§ **Tugas Latihan**
a - Jawab pertanyaan berikut berdasarkan teks tentang pendidikan bernurani:
(i) Kenapa pendidik tidak bisa memaksa peserta didik menjadi seperti yang dia inginkan?
(ii) Apa pengaruh lingkungan yang nyaman terhadap siswa?
(iii) Selain perkembangan intelektual, perkembangan apa lagi yang harus diperhatikan pendidikan?
b - Teruskan teks tentang pendidikan bernurani, mulai setelah kalimat terakhirnya.

§ **Dokumen**
Pendidikan Bernurani Berdasarkan Konsep Pendidikan
yang Ideal Menurut Alexander Sutherland Neill
Sularsih
Filsafat
Pendidikan, Rombel 1,1102415020
Abstract
Education is an activity to teach, guide, educate or
train someone moving towards change for the better. The world of education is a
world that is supposed to provide children the opportunity to develop in
accordance with his true identity. The concept of conscientious education is an
educational praxis that mengutmakan interests of learners. An educator can not
impose their will on the students. Educators can not force students to be as he
wants, because students have a right to determine his own destiny. Education
must also provide comfort and security to the learners. A comfortable
environment will endorse and motivate students to learn. Education should not
only pay attention or priority to the intellectual development alone. But it is
also a must, pay attention to the moral development of students. Application of
conscientious education, building on the concept of liberating and joyful, is
one of the very concept of education envisioned by learners. Writing this
article aims to open our eyes about the true nature of education, which is not
just merely chasing the target or purpose of the institution.
Keywords: Conscientious education, Educational ideal, A.S.
Neill.
Abstrak
Pendidikan
merupakan suatu kegiatan mengajar, membimbing, mendidik atau melatih seseorang
menuju kearah perubahan yang lebih baik. Dunia pendidikan merupakan dunia yang
seharusnya dapat memberikan kesempatan pada anak untuk berkembang sesuai dengan
jati dirinya. Konsep pendidikan bernurani merupakan praksis pendidikan yang
mengutmakan kepentingan peserta didik. Seorang pendidik tidak bisa memaksakan
kehendaknya kepada peserta didik. Pendidik tidak bisa memaksa peserta didik
untuk menjadi seperti yang dia inginkan, karena peserta didik berhak untuk
menentukan jalan hidupnya sendiri. Pendidikan juga harus memberikan kenyamanan
serta keamanan pada peserta didiknya. Lingkungan yang nyaman akan medukung dan
memotivasi siswa dalam belajar. Pendidikan seharusnya tidak hanya memperhatikan
atau mengutamakan perkembangan intelektual saja. Tetapi juga harus,
memperhatikan perkembangan moral peserta didik. Penerapan pendidikan bernurani
dengan berlandaskan pada konsep yang membebaskan dan membahagiakan, merupakan
salah satu konsep pendidikan yang sangat diimpikan oleh peserta didik. Penulisan
artikel ini bertujuan untuk membuka mata kita mengenai hakikat pendidikan yang
sesungguhnya, yang tidak hanya melulu mengejar target atau tujuan lembaga.

§ **Baris Data**
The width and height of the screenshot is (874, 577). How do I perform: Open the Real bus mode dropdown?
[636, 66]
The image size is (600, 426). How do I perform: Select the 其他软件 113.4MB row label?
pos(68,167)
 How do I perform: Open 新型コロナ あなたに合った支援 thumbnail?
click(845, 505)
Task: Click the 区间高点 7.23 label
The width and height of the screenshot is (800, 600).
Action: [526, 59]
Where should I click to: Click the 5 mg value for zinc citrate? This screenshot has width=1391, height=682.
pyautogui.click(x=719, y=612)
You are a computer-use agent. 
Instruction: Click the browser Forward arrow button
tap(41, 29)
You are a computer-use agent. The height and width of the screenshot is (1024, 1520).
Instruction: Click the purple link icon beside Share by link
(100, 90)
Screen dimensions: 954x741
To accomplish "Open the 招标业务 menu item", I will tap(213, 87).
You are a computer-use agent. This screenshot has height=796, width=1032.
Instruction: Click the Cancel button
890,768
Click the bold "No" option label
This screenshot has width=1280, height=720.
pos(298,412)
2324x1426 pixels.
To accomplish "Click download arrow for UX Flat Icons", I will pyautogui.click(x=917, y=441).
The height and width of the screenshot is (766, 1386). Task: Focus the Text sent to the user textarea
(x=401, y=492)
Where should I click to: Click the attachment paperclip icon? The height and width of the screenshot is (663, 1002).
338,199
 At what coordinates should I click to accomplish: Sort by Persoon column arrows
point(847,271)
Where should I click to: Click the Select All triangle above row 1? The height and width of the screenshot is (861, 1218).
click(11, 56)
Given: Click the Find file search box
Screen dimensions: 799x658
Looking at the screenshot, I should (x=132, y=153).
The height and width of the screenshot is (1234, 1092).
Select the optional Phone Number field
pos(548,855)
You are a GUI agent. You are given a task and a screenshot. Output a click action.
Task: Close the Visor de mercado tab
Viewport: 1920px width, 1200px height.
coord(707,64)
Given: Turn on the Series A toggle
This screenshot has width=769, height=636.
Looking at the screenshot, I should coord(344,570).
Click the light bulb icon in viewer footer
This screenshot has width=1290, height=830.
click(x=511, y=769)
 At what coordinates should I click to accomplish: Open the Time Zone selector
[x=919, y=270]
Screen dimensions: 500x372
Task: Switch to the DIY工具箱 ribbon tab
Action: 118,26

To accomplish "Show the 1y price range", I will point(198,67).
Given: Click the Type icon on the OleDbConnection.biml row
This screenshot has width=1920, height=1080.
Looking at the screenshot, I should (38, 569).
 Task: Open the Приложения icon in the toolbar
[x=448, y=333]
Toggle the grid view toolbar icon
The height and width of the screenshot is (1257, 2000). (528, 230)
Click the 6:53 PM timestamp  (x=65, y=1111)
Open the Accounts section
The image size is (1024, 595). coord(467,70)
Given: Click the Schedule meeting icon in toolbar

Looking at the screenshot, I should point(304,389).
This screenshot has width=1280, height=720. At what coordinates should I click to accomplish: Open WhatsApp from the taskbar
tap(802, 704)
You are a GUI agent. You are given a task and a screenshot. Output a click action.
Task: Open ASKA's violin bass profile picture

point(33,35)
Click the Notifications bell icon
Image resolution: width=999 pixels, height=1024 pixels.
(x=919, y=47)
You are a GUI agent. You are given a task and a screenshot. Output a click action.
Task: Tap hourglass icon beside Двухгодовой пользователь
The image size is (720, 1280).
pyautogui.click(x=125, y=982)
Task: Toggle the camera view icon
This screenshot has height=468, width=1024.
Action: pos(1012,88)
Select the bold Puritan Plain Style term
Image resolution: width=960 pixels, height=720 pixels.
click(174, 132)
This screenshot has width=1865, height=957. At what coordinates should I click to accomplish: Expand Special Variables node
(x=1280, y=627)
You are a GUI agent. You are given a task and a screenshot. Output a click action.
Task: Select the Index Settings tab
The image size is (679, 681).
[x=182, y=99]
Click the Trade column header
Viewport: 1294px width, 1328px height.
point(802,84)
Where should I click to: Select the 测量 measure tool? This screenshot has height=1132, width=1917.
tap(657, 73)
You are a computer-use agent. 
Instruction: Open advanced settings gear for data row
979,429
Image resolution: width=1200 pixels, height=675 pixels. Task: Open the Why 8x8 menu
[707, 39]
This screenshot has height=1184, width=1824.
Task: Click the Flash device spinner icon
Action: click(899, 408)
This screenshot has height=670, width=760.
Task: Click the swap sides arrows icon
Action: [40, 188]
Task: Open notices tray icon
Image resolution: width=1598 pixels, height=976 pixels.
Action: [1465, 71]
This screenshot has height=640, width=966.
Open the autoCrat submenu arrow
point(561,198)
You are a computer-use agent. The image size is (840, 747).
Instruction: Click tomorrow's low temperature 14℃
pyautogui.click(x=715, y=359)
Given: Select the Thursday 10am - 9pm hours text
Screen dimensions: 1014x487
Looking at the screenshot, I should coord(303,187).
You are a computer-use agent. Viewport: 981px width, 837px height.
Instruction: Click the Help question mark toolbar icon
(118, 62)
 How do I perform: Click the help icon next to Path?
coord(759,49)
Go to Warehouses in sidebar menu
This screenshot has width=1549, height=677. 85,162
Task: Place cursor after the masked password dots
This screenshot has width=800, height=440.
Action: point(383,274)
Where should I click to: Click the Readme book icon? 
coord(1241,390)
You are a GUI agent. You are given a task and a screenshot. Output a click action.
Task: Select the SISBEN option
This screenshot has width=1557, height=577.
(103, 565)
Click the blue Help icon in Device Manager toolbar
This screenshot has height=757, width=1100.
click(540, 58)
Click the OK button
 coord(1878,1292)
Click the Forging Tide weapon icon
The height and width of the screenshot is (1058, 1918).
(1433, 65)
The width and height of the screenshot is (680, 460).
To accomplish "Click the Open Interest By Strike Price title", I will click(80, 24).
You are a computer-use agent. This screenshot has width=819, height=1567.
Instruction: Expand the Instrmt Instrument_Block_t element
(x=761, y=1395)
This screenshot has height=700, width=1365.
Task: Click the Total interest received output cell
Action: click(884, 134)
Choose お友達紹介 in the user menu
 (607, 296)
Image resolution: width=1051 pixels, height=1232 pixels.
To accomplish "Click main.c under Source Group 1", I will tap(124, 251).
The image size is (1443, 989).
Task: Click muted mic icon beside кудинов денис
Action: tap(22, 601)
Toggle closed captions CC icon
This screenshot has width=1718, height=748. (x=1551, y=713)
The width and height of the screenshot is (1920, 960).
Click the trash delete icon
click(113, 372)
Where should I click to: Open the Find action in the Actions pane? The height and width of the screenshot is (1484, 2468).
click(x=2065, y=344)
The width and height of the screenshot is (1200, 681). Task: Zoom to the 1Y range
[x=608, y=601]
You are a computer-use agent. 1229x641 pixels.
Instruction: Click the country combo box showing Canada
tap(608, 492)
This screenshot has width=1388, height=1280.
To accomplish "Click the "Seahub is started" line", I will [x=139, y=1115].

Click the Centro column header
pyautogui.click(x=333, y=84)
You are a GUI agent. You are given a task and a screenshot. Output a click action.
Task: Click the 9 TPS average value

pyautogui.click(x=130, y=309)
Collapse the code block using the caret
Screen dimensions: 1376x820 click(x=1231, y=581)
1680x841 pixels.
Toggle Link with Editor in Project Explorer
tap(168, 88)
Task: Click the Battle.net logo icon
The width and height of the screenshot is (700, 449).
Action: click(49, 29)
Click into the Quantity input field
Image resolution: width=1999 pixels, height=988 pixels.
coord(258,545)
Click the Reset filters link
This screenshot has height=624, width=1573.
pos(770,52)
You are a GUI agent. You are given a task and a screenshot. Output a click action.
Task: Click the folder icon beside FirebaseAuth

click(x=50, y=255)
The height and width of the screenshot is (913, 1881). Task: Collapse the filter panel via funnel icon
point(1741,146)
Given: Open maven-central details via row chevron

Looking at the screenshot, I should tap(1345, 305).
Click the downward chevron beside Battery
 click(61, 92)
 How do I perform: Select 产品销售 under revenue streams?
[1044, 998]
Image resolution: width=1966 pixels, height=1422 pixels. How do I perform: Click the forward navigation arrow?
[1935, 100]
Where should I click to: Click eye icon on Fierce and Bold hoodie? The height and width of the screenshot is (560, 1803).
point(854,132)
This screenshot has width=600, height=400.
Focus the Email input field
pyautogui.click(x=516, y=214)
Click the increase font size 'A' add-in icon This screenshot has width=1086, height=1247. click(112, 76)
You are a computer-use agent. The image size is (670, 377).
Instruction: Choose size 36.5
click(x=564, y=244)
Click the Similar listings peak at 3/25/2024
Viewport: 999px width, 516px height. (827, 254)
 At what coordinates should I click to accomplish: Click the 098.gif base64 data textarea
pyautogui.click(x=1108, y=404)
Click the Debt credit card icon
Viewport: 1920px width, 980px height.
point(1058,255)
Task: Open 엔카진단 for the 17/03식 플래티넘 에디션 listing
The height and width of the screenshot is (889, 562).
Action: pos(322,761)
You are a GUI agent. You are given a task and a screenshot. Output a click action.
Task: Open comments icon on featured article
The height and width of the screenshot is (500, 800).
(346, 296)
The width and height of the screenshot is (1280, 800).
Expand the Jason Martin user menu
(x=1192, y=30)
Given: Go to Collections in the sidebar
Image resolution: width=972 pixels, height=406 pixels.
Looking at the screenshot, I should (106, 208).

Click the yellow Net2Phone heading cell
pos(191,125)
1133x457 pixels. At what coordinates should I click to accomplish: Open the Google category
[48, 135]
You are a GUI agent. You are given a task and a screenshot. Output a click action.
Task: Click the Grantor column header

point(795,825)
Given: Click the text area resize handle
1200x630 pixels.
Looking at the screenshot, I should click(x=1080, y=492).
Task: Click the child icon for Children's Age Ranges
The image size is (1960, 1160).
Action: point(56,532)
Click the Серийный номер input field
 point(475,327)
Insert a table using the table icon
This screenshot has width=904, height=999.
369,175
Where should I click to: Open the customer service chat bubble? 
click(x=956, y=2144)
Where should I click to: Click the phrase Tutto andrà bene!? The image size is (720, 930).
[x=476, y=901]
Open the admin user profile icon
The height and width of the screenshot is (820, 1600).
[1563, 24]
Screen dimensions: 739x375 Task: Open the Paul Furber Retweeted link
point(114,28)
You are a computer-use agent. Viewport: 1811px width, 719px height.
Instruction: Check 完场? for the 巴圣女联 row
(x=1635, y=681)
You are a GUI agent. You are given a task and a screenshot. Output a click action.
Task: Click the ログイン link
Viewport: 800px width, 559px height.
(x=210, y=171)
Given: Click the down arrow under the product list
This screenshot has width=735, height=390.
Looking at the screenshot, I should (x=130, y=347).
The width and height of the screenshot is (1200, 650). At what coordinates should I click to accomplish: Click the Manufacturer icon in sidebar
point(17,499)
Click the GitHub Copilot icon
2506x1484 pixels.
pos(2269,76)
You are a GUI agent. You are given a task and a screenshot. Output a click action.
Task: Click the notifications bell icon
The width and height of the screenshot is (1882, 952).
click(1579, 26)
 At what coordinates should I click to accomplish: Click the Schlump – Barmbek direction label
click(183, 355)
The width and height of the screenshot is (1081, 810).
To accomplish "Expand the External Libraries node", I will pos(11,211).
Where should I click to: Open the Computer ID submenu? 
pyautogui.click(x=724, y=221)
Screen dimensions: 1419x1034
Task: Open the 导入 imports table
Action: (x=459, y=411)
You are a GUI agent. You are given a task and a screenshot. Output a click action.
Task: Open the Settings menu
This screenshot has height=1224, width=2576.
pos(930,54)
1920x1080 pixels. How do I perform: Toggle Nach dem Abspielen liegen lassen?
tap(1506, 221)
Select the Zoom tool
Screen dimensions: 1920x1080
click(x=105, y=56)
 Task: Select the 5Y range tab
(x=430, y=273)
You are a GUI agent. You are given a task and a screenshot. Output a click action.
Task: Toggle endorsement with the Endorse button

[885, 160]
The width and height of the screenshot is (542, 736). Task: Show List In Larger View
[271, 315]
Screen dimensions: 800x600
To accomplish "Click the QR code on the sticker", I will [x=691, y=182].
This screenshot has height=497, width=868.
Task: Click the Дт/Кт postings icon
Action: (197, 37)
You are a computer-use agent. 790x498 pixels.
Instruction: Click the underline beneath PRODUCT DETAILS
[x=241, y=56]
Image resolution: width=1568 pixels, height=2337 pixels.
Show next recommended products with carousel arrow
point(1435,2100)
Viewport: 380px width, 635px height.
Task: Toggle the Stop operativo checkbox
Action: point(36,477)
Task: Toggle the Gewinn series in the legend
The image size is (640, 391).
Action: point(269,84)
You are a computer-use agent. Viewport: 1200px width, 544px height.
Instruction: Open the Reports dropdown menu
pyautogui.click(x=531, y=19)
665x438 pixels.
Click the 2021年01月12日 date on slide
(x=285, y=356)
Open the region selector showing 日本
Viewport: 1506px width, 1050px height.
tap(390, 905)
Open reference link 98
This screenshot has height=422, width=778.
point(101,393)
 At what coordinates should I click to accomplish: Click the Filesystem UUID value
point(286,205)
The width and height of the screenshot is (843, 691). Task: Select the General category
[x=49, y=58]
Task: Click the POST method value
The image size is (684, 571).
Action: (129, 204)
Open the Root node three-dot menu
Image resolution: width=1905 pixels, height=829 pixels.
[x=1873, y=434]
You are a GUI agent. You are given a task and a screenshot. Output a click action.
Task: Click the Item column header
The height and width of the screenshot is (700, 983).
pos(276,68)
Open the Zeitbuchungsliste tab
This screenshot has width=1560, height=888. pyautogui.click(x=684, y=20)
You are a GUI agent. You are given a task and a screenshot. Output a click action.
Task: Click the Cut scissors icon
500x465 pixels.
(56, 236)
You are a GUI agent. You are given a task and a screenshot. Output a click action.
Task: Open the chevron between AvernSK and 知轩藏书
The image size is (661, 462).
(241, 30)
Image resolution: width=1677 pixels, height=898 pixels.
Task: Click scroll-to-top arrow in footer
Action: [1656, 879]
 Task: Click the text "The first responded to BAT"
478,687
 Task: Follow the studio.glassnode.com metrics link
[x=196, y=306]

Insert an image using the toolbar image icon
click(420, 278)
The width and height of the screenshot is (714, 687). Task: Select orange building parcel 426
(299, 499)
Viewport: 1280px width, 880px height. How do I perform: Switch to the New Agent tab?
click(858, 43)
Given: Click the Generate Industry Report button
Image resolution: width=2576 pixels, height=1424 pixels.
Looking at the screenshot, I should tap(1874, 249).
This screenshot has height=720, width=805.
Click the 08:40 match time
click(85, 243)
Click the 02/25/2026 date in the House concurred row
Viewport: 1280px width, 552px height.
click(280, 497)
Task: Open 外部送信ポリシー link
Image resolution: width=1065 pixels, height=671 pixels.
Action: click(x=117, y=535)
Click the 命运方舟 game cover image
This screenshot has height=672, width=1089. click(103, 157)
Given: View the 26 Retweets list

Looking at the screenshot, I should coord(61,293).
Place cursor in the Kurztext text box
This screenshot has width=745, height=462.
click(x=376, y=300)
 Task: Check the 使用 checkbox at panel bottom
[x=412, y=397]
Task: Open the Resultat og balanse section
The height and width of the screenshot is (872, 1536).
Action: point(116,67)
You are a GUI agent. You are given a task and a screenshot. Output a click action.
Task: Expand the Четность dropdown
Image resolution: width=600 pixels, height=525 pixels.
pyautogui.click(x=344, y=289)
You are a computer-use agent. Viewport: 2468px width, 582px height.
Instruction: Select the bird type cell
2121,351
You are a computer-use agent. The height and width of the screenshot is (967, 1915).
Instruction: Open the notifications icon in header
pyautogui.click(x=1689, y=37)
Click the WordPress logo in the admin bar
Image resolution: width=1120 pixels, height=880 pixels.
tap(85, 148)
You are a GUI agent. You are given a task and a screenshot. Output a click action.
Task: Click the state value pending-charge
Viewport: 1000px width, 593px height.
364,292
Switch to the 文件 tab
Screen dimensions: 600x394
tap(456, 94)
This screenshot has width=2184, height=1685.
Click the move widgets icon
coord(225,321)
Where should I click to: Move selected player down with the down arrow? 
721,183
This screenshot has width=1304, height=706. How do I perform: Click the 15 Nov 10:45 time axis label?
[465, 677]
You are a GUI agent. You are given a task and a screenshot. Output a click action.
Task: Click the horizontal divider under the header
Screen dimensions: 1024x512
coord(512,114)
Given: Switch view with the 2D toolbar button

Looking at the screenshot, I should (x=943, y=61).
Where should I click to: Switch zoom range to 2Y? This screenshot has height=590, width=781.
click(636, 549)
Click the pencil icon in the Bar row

§ **Jawaban Latihan**
a -
(i) Karena peserta didik berhak menentukan jalan hidupnya sendiri.
(ii) Lingkungan yang nyaman akan mendukung dan memotivasi siswa dalam belajar.
(iii) Perkembangan moral peserta didik.

b -
Kata kunci: Pendidikan Bernurani, Pendidikan yang
Ideal, A.S. Neill
PENDAHULUAN
Alexander
Sutherland Neill atau sering dipanggil Neill adalah salah satu tokoh dalam
dunia pendidikan yang lahir pada 17 Oktober 1883 di Forgar, Angus, Skotlandia. Sejak
usia muda beliau meniti karier sebagai guru di sekolah ayahnya Neill pernah
berkali-kali menjadi asisten guru. Pada usianyayang ke-dua puluh lima tahun
Neill meraih gelar M.A. dalam bahasa dan Sastra Inggris dari Universitas
Edinburgh. Pada 1915, semasa menduduki jabatan kepala sekolah di sebuah
sekolahan Skotlandia. Neill merilis buku
perdananya dengan judul A Dominie’s Log.
Sebagai seorang tokoh pendidikan Neill memiliki pemikiran-pemikiran mengenai
dunia pendidikan. pemikiran-pemikiran tersebut banyak dituangkan dalam
karya-karyanya. Salah satu pemikirannya yang terkenal yaitu mengenai konsep
pendidikan yang ideal. Dimana menurut Neill dalam bukunya yang berjudul Summerhill School, hakikat pendidikan
yang ideal yaitu pendidikan yang membebaskan dan membahagiakan peserta didiknya.
Pemikiran-pemikiran tersebut benar-benar diimplemenatsikan oleh Neill di
sekolah yang didirikannya yaitu sekolah Summerhill. Pendidikan sendiri
merupakan suatu kegiatan mengajar, mendidik atau melatih seseorang menuju
kearah perubahan sesuai dengan tujuan yang telah ditentukan. Proses pendidikan tersebut seharusnya dapat
terlaksana dengan baik tanpa menghilangkan hak-hak anak atau peserta didik.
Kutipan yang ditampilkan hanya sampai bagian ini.